Task statement.
Find the word "Screen" in the data below and copy each line that holds it.

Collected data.
[Start of Attachment]

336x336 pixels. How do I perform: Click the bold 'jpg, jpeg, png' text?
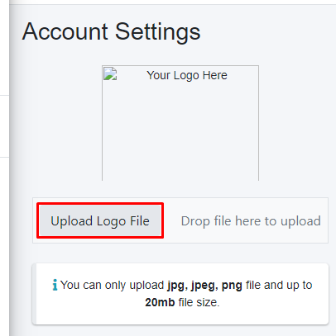(204, 286)

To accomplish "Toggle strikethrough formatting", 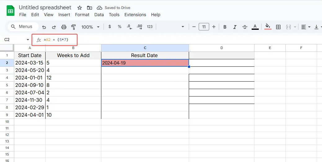I will tap(245, 27).
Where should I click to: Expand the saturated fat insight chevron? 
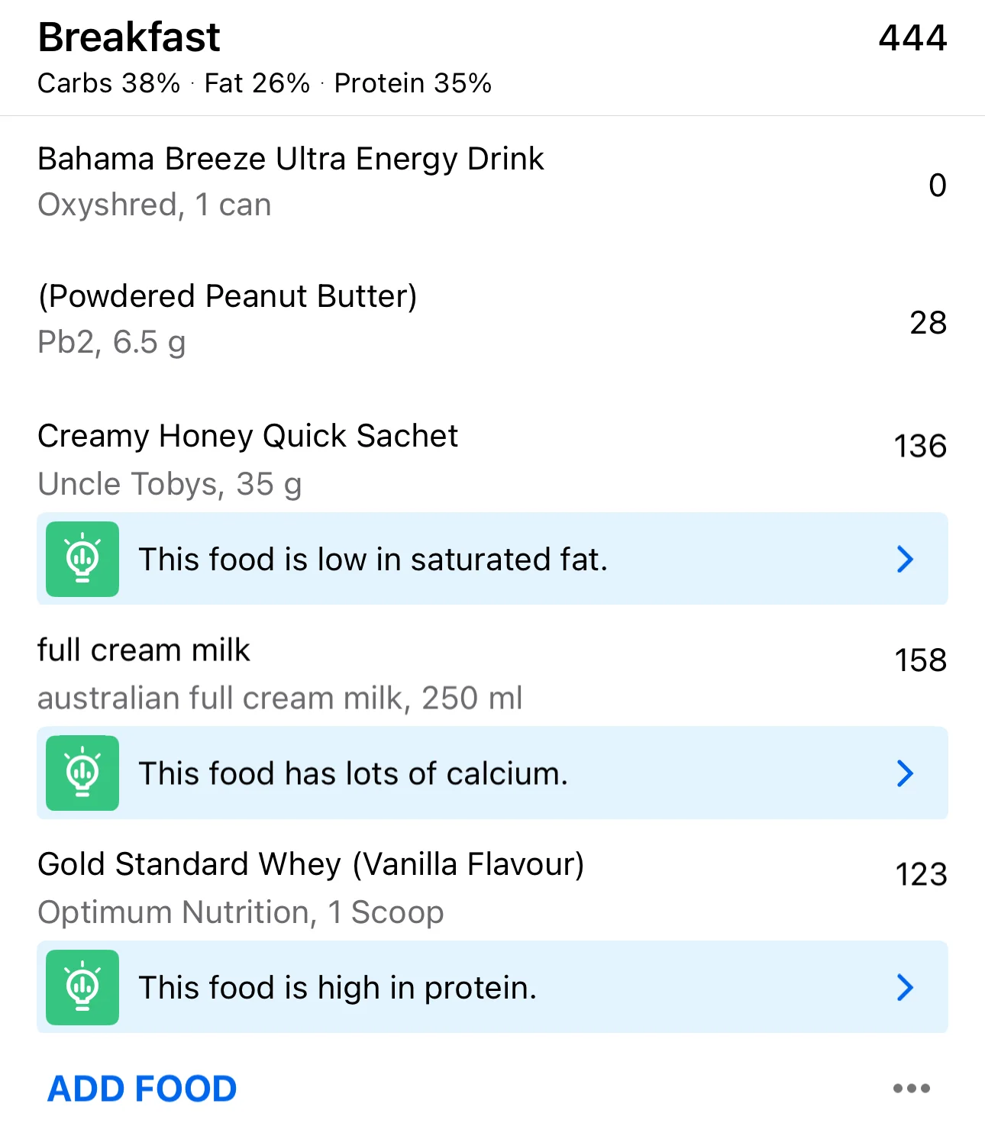tap(905, 559)
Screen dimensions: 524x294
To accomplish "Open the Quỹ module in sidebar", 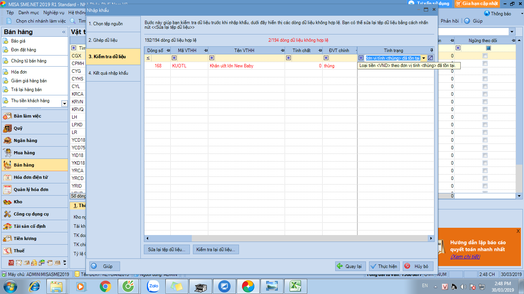I will [x=18, y=128].
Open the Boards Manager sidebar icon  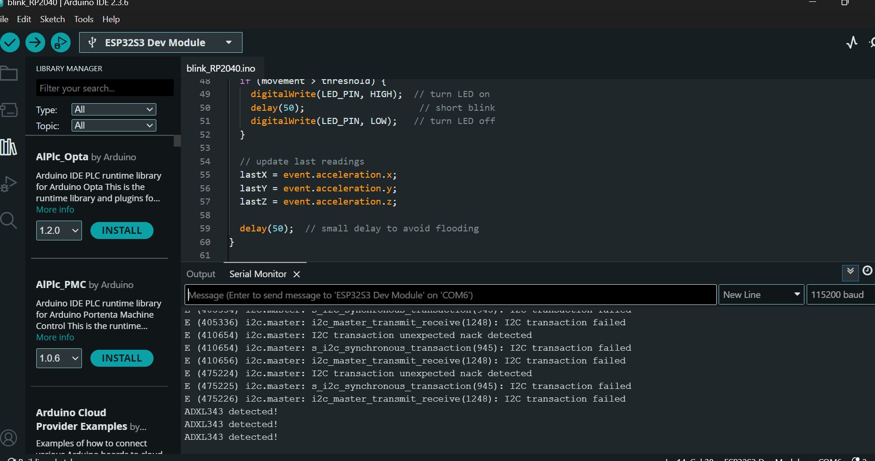pyautogui.click(x=9, y=110)
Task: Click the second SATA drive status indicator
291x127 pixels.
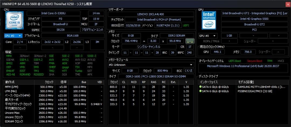Action: coord(200,91)
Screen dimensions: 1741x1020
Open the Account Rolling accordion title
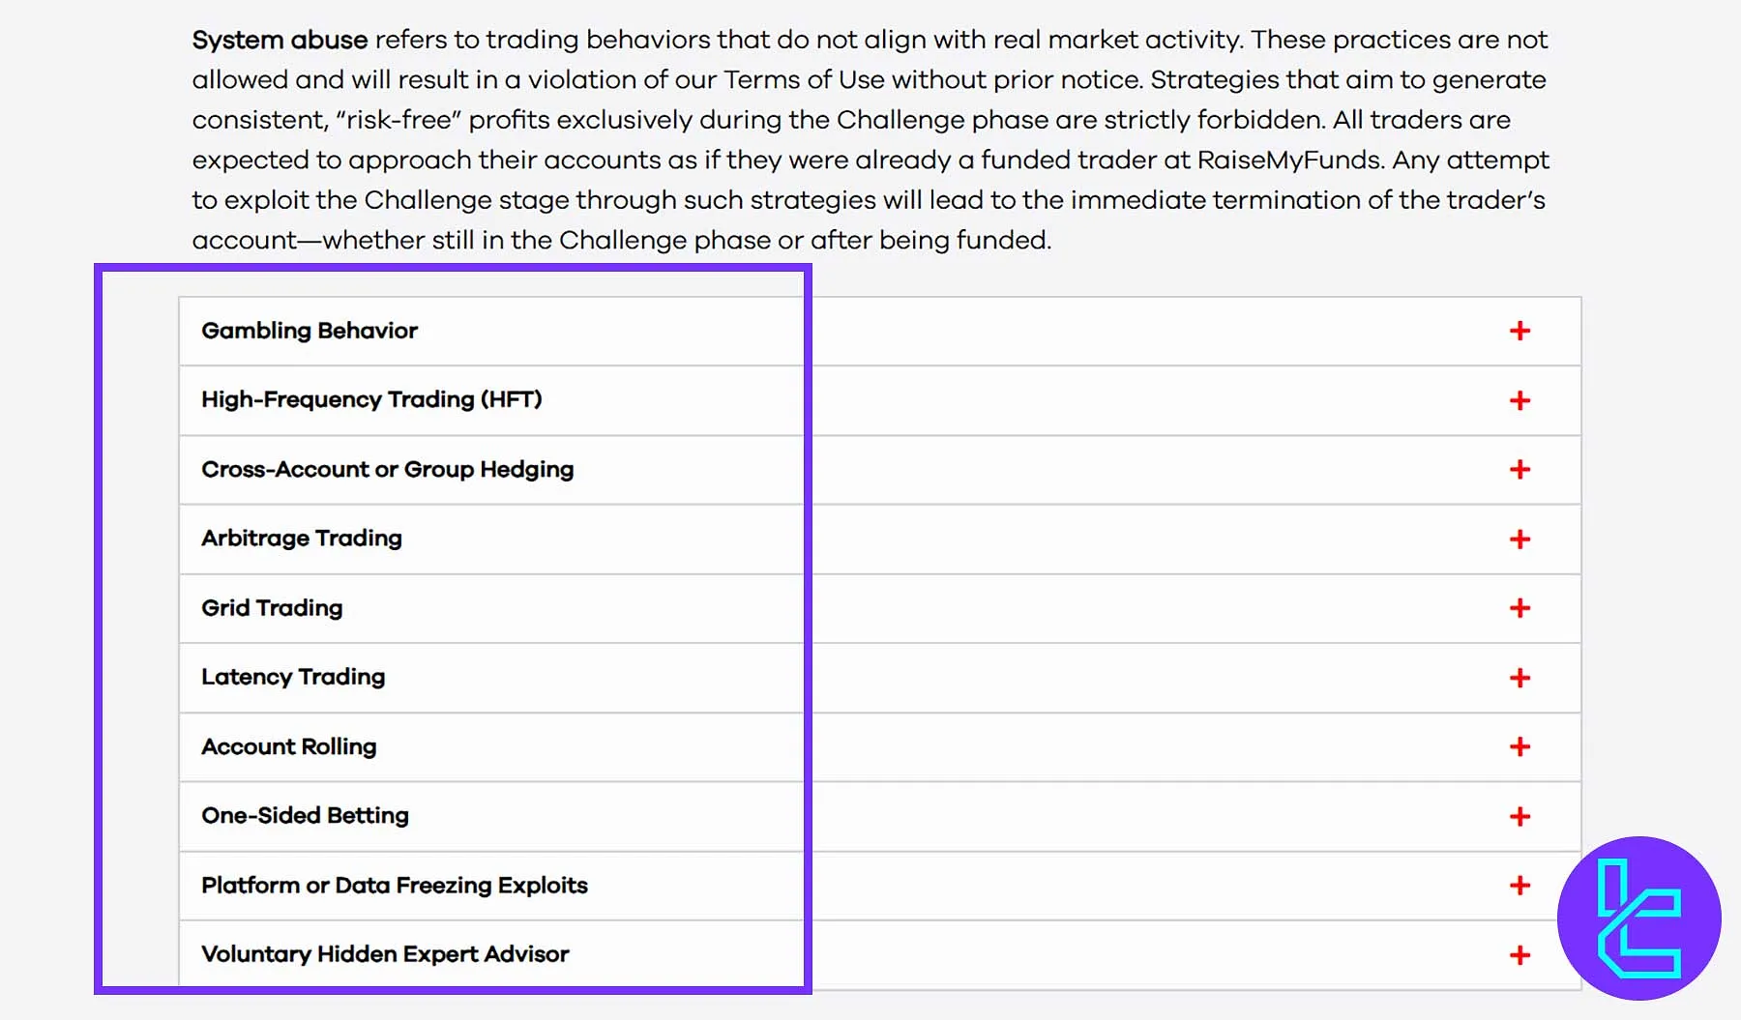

[End of Attachment]

Task output.
Screen dimensions: 524x294
Screen dimensions: 1741x1020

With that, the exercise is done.